As Coogler has mournfully lamented, there are words he and co-writer Joe Robert Cole wrote for Boseman’s Avenger T’Challa that we’ll never get to hear him speak.
Now, as Wakanda Forever nears release without Boseman, following Shuri (Letitia Wright), Ramonda (Angela Bassett) and the people of Wakanda as they mourn their king’s death and face a new threat from the underwater kingdom of Talocan, Coogler is sharing details on what the original story entailed before the actor’s tragic death.
“It was different,” Coogler tells Yahoo Entertainment. “It had similar themes, but it was very much rooted in his perspective. And he was going through some things personally that are relatable, different from what Shuri and Ramonda go through in this movie.

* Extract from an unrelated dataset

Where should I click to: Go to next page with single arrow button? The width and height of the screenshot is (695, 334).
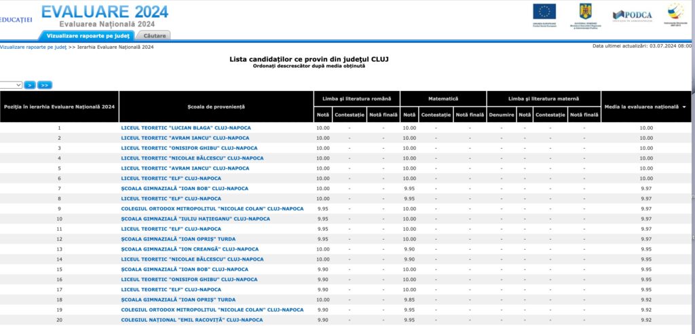click(30, 85)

“I wrote some killer lines for him. It’s a strange thing to think about.”
In a separate interview with Inverse published this week, the 36-year-old Fruitvale Station and Creed writer-director got more specific on his initial plans for this film’s premise.
The similar themes Coogler mentioned mostly dealt with grief. But instead of Wakandans mourning their fallen king, it was T’Challa mourning the loss of time that occurred when he disappeared for five years from Thanos’s snap (causing “the blip”) at the end of late-2018’s Avengers: Infinity War.

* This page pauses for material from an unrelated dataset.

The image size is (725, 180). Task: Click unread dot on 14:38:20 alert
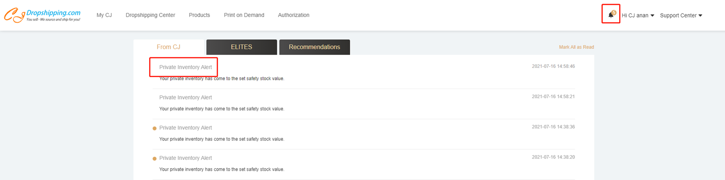154,159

“The tone was going to be similar,” Coogler told Inverse. “The character was going to be grieving the loss of time, you know, coming back after being gone for five years. As a man with so much responsibility to so many, coming back after a forced five years absence, that’s what the film was tackling. He was grieving time he couldn’t get back. Grief was a big part of it.”
As for Wakanda Forever’s central antagonist, Tenoch Huerta’s Namor, and his Mayan-inspired kingdom, that aspect remained unchanged.
“There were other characters, for sure, that we considered including,” Coogler added. “Namor was always there.”
Black Panther: Wakanda Forever opens Nov. 11.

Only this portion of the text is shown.